DATA SUPPLIED ->
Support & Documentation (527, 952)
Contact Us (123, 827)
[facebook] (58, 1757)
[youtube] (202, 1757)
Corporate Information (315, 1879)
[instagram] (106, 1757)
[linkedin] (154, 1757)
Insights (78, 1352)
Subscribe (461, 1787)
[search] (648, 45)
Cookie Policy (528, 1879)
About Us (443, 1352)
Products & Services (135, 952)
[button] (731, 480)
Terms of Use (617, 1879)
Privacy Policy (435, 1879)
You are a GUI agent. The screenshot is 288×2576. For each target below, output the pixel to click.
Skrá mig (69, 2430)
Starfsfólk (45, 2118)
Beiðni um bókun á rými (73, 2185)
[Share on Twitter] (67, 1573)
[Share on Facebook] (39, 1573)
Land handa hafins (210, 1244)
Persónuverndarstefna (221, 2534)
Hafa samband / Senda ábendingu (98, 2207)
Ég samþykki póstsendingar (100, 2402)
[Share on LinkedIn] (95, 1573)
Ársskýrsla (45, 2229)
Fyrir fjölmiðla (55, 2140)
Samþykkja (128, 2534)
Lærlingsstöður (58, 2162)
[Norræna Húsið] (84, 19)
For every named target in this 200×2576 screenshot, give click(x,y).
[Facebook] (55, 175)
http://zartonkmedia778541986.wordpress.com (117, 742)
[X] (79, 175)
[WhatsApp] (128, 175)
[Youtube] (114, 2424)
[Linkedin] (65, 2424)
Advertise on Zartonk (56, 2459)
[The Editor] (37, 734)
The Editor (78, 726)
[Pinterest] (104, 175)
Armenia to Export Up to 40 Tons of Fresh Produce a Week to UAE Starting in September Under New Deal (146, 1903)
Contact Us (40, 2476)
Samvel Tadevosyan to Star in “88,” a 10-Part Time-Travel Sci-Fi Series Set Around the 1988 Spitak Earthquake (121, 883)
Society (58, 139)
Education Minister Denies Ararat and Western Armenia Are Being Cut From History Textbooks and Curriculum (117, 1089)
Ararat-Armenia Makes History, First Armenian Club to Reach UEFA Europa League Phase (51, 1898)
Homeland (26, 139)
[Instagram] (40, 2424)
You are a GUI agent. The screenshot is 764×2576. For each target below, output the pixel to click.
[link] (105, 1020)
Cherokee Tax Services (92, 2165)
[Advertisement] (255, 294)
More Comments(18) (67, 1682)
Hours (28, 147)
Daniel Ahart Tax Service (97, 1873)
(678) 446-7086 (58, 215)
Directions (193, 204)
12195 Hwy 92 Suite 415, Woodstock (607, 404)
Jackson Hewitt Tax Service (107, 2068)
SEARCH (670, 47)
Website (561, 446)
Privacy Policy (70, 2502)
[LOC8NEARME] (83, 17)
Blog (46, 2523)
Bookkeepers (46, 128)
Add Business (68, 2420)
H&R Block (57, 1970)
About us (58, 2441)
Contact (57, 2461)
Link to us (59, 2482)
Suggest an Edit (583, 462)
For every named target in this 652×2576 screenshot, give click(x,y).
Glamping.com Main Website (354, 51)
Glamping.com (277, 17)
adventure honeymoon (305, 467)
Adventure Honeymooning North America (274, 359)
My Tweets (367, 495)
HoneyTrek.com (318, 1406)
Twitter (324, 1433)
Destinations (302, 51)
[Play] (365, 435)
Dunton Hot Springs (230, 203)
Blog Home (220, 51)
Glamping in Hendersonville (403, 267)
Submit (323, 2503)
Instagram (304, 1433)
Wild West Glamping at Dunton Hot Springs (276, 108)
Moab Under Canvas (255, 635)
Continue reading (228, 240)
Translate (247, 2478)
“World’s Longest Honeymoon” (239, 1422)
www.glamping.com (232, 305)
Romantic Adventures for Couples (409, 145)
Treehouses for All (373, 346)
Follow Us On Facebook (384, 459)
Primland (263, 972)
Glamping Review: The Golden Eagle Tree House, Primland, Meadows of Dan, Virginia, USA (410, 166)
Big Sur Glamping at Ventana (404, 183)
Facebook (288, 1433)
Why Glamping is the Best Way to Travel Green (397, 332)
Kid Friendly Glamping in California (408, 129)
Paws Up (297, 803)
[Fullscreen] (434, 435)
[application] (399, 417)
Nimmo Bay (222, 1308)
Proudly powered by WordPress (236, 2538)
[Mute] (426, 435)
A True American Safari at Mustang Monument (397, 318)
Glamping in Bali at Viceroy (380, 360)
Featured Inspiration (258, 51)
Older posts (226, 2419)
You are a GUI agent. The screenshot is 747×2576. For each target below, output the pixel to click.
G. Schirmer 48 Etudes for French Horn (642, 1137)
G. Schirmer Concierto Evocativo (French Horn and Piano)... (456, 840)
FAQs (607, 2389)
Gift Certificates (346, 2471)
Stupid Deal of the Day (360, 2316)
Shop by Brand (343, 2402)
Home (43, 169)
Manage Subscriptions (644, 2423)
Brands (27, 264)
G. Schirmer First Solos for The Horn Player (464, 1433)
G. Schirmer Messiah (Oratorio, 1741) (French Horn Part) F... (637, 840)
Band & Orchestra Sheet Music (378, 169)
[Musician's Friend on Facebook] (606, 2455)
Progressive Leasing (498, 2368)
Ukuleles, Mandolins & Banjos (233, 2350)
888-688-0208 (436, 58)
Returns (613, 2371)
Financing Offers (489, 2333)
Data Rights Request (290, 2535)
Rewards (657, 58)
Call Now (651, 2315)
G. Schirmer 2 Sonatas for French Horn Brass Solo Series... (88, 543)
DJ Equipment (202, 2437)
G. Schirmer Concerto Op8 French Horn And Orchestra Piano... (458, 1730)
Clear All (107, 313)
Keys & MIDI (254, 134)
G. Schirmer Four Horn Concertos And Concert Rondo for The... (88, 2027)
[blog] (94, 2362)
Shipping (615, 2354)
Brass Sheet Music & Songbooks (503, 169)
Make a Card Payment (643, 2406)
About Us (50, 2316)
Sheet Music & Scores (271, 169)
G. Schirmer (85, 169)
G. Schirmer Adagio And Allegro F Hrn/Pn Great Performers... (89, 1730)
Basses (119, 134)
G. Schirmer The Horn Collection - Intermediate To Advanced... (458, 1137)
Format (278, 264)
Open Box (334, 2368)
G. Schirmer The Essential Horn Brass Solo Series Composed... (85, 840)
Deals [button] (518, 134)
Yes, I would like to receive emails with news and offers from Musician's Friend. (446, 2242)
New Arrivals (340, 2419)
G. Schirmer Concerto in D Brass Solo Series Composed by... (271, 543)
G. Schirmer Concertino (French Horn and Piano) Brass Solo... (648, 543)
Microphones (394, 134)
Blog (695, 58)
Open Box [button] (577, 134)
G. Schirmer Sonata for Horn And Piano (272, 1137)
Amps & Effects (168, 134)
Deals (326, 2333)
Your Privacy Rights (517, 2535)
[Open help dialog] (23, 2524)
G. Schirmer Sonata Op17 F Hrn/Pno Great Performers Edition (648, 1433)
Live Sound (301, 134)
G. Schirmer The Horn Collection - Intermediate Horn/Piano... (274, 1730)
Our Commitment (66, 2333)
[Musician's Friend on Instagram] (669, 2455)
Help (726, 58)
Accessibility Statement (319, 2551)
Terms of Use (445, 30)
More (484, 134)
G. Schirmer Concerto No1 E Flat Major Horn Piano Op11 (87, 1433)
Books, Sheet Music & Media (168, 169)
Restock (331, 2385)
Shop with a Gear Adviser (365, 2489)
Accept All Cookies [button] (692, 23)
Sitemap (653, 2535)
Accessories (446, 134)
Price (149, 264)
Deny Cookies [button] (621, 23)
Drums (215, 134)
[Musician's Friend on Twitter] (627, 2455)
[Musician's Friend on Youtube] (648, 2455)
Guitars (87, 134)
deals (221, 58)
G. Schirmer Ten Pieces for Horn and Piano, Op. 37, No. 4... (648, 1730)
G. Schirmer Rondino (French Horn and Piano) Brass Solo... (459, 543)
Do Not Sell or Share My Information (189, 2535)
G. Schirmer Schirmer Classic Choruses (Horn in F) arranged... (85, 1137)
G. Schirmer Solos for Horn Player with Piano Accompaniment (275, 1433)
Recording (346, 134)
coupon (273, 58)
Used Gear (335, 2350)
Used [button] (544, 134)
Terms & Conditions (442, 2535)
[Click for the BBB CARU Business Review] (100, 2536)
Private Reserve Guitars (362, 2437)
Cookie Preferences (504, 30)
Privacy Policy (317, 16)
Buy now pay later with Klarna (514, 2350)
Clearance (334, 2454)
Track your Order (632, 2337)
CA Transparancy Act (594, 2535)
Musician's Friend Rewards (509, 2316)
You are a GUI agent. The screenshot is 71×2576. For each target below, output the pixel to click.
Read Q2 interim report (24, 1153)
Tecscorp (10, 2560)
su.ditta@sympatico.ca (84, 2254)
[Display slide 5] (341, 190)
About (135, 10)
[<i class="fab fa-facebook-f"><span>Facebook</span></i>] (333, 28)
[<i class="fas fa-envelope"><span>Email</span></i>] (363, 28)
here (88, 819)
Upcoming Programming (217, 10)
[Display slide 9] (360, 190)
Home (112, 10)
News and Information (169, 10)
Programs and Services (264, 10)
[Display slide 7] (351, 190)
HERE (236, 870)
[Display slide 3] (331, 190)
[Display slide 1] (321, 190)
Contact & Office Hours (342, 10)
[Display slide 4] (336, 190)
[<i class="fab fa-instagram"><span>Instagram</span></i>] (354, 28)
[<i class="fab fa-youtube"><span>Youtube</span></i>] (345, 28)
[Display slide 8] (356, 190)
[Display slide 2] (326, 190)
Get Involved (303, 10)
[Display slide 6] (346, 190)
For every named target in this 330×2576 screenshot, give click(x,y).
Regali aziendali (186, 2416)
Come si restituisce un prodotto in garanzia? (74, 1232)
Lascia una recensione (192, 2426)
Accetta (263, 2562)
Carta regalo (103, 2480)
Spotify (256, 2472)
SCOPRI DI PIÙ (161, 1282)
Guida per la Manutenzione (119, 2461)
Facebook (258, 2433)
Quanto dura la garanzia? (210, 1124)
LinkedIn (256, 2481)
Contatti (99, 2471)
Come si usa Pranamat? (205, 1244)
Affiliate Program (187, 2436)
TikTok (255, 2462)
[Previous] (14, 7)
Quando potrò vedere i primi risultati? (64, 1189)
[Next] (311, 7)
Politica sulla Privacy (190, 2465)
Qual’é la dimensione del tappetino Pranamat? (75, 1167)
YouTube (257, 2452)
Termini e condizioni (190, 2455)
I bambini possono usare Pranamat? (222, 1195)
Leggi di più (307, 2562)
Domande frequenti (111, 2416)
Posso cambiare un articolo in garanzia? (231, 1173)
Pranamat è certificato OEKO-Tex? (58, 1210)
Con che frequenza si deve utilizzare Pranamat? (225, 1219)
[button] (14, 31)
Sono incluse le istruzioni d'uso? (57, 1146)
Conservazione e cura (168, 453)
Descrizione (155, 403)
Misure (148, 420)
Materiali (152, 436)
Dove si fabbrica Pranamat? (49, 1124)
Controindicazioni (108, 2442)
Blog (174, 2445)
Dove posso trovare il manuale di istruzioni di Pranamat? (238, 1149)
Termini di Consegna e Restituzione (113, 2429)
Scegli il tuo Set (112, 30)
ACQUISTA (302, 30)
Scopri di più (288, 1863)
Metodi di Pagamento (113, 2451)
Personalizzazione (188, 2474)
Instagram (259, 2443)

TASK REQUIREMENTS ->
Which lines above run from the one containing "Recording (346, 134)" to the one containing "Musician's Friend Rewards (509, 2316)"? Give them again exactly, both ends included.

TASK SOLUTION ->
Recording (346, 134)
coupon (273, 58)
Used Gear (335, 2350)
Used [button] (544, 134)
Terms & Conditions (442, 2535)
[Click for the BBB CARU Business Review] (100, 2536)
Private Reserve Guitars (362, 2437)
Cookie Preferences (504, 30)
Privacy Policy (317, 16)
Buy now pay later with Klarna (514, 2350)
Clearance (334, 2454)
Track your Order (632, 2337)
CA Transparancy Act (594, 2535)
Musician's Friend Rewards (509, 2316)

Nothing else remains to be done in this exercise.